··· RAW DATA

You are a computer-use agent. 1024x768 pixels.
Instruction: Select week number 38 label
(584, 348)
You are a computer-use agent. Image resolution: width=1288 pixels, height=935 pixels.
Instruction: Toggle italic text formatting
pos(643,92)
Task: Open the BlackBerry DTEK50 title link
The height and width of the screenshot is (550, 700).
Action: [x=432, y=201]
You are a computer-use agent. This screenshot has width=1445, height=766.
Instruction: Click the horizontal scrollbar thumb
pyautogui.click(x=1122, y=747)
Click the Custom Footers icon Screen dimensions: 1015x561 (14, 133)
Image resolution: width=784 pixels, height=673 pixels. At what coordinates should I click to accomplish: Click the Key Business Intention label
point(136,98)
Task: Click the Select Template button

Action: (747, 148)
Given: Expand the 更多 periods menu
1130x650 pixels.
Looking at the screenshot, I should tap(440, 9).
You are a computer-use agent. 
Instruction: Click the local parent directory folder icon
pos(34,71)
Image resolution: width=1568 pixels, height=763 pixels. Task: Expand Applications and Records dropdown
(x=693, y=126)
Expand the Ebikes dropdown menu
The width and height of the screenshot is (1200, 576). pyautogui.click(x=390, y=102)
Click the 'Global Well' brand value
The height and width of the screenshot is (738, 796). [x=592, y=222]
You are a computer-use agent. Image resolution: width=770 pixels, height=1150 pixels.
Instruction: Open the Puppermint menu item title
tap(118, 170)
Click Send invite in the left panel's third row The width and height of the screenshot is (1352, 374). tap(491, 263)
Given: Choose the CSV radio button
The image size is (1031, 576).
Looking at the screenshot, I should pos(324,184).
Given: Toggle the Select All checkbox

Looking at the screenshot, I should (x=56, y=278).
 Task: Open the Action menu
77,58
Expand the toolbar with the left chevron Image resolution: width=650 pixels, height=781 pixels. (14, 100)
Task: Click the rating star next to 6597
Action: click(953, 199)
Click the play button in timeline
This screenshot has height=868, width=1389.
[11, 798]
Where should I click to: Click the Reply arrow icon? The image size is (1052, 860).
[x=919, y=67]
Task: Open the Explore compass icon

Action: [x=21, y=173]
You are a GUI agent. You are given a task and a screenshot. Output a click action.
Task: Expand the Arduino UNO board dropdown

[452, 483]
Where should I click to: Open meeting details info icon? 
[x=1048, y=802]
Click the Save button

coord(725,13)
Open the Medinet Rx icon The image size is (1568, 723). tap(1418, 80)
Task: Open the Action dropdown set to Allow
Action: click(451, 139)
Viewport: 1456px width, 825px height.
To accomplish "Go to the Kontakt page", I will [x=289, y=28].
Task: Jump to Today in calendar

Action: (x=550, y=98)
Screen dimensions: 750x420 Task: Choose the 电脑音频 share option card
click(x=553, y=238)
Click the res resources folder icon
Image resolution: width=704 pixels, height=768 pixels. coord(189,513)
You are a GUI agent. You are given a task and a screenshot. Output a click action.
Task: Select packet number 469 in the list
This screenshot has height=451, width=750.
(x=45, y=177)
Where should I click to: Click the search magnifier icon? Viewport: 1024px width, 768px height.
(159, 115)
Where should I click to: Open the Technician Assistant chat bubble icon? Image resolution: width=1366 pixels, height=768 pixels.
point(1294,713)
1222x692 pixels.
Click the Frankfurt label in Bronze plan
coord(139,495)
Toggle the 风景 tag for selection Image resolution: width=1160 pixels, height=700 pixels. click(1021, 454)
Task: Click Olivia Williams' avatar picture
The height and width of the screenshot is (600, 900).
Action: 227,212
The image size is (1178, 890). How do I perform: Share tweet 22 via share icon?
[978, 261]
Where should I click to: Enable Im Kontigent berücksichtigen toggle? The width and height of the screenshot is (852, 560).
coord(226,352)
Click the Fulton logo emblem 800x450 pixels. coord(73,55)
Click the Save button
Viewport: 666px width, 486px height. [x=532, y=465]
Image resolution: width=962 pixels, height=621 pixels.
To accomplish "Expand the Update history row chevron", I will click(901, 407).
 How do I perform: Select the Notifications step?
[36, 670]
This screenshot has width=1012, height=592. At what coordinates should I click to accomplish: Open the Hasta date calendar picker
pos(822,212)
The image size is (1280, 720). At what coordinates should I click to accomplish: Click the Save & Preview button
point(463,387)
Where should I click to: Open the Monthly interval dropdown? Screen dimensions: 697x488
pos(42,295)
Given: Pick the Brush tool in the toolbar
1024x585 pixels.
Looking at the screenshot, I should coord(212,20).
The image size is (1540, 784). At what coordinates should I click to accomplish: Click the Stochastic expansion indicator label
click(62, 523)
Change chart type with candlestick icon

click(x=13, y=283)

······

**ACTIVITY**.
Return the full material exactly.

**THE COMPLETED TASK**.
You are a computer-use agent. 1024x768 pixels.
Instruction: Select week number 38 label
(584, 348)
You are a computer-use agent. Image resolution: width=1288 pixels, height=935 pixels.
Instruction: Toggle italic text formatting
pos(643,92)
Task: Open the BlackBerry DTEK50 title link
The height and width of the screenshot is (550, 700).
Action: [x=432, y=201]
You are a computer-use agent. This screenshot has width=1445, height=766.
Instruction: Click the horizontal scrollbar thumb
pyautogui.click(x=1122, y=747)
Click the Custom Footers icon Screen dimensions: 1015x561 (14, 133)
Image resolution: width=784 pixels, height=673 pixels. At what coordinates should I click to accomplish: Click the Key Business Intention label
point(136,98)
Task: Click the Select Template button

Action: (747, 148)
Given: Expand the 更多 periods menu
1130x650 pixels.
Looking at the screenshot, I should tap(440, 9).
You are a computer-use agent. 
Instruction: Click the local parent directory folder icon
pos(34,71)
Image resolution: width=1568 pixels, height=763 pixels. Task: Expand Applications and Records dropdown
(x=693, y=126)
Expand the Ebikes dropdown menu
The width and height of the screenshot is (1200, 576). pyautogui.click(x=390, y=102)
Click the 'Global Well' brand value
The height and width of the screenshot is (738, 796). [x=592, y=222]
You are a computer-use agent. Image resolution: width=770 pixels, height=1150 pixels.
Instruction: Open the Puppermint menu item title
tap(118, 170)
Click Send invite in the left panel's third row The width and height of the screenshot is (1352, 374). tap(491, 263)
Given: Choose the CSV radio button
The image size is (1031, 576).
Looking at the screenshot, I should pos(324,184).
Given: Toggle the Select All checkbox

Looking at the screenshot, I should (x=56, y=278).
 Task: Open the Action menu
77,58
Expand the toolbar with the left chevron Image resolution: width=650 pixels, height=781 pixels. (14, 100)
Task: Click the rating star next to 6597
Action: click(953, 199)
Click the play button in timeline
This screenshot has height=868, width=1389.
[11, 798]
Where should I click to: Click the Reply arrow icon? The image size is (1052, 860).
[x=919, y=67]
Task: Open the Explore compass icon

Action: [x=21, y=173]
You are a GUI agent. You are given a task and a screenshot. Output a click action.
Task: Expand the Arduino UNO board dropdown

[452, 483]
Where should I click to: Open meeting details info icon? 
[x=1048, y=802]
Click the Save button

coord(725,13)
Open the Medinet Rx icon The image size is (1568, 723). tap(1418, 80)
Task: Open the Action dropdown set to Allow
Action: click(451, 139)
Viewport: 1456px width, 825px height.
To accomplish "Go to the Kontakt page", I will [x=289, y=28].
Task: Jump to Today in calendar

Action: (x=550, y=98)
Screen dimensions: 750x420 Task: Choose the 电脑音频 share option card
click(x=553, y=238)
Click the res resources folder icon
Image resolution: width=704 pixels, height=768 pixels. coord(189,513)
You are a GUI agent. You are given a task and a screenshot. Output a click action.
Task: Select packet number 469 in the list
This screenshot has height=451, width=750.
(x=45, y=177)
Where should I click to: Click the search magnifier icon? Viewport: 1024px width, 768px height.
(159, 115)
Where should I click to: Open the Technician Assistant chat bubble icon? Image resolution: width=1366 pixels, height=768 pixels.
point(1294,713)
1222x692 pixels.
Click the Frankfurt label in Bronze plan
coord(139,495)
Toggle the 风景 tag for selection Image resolution: width=1160 pixels, height=700 pixels. click(1021, 454)
Task: Click Olivia Williams' avatar picture
The height and width of the screenshot is (600, 900).
Action: 227,212
The image size is (1178, 890). How do I perform: Share tweet 22 via share icon?
[978, 261]
Where should I click to: Enable Im Kontigent berücksichtigen toggle? The width and height of the screenshot is (852, 560).
coord(226,352)
Click the Fulton logo emblem 800x450 pixels. coord(73,55)
Click the Save button
Viewport: 666px width, 486px height. [x=532, y=465]
Image resolution: width=962 pixels, height=621 pixels.
To accomplish "Expand the Update history row chevron", I will click(901, 407).
 How do I perform: Select the Notifications step?
[36, 670]
This screenshot has width=1012, height=592. At what coordinates should I click to accomplish: Open the Hasta date calendar picker
pos(822,212)
The image size is (1280, 720). At what coordinates should I click to accomplish: Click the Save & Preview button
point(463,387)
Where should I click to: Open the Monthly interval dropdown? Screen dimensions: 697x488
pos(42,295)
Given: Pick the Brush tool in the toolbar
1024x585 pixels.
Looking at the screenshot, I should coord(212,20).
The image size is (1540, 784). At what coordinates should I click to accomplish: Click the Stochastic expansion indicator label
click(62, 523)
Change chart type with candlestick icon

click(x=13, y=283)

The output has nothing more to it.